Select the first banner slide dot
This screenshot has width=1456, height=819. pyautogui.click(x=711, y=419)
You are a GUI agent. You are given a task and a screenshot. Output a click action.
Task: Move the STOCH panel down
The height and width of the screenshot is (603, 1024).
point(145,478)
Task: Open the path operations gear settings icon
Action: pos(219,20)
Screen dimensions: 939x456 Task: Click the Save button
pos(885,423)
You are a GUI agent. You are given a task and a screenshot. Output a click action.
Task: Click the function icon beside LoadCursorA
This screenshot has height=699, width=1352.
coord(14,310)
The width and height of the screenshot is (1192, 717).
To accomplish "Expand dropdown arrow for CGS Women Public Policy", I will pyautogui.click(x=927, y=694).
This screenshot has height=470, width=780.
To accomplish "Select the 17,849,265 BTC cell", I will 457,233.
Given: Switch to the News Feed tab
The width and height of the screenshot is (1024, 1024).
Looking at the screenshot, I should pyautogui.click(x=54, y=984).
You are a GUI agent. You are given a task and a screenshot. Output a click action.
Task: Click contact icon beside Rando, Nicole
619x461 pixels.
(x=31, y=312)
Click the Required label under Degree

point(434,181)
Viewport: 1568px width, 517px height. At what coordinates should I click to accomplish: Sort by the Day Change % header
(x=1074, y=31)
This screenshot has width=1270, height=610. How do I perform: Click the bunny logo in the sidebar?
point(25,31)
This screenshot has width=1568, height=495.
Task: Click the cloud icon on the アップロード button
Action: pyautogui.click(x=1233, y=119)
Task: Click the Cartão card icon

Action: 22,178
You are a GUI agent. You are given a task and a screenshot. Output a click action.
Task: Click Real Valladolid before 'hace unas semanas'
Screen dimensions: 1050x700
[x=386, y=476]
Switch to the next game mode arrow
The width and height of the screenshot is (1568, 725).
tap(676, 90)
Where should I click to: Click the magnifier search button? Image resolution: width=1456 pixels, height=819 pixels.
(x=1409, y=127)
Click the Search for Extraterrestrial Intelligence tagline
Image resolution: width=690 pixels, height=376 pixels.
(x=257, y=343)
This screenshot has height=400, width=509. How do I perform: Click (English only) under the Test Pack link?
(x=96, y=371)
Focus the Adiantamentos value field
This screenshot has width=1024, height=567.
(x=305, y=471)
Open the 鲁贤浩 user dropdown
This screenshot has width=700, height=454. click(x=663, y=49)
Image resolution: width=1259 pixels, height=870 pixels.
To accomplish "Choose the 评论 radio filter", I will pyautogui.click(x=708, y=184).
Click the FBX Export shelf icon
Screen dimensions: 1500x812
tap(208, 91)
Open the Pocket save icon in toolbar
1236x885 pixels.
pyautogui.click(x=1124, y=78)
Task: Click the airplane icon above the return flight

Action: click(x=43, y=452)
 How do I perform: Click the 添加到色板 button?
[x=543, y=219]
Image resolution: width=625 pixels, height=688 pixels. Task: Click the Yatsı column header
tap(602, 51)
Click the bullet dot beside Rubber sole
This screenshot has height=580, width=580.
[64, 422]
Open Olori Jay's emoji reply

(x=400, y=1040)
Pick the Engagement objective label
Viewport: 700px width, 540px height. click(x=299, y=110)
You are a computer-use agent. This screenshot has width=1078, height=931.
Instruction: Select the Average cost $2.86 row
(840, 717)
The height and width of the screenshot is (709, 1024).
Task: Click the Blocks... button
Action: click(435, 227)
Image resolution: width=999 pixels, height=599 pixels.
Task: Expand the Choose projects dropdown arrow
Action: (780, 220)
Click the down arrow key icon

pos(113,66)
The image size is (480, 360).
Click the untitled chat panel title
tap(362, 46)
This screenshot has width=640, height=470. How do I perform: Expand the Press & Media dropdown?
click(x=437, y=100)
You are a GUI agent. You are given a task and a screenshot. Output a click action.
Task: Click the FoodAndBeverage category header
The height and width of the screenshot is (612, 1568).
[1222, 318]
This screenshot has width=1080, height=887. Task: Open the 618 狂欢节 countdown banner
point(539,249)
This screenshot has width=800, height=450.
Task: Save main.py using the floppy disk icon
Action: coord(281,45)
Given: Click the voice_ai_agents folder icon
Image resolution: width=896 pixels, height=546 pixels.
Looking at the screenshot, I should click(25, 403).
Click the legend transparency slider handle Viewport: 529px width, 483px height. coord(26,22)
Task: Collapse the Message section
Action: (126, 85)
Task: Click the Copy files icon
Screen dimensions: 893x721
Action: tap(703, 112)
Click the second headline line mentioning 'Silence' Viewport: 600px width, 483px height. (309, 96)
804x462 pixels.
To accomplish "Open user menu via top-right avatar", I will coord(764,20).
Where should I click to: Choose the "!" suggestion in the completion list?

### Required action
What is the number of lines in the data that hold the word "beside"? Reply with that number and nothing else.

### Written solution
3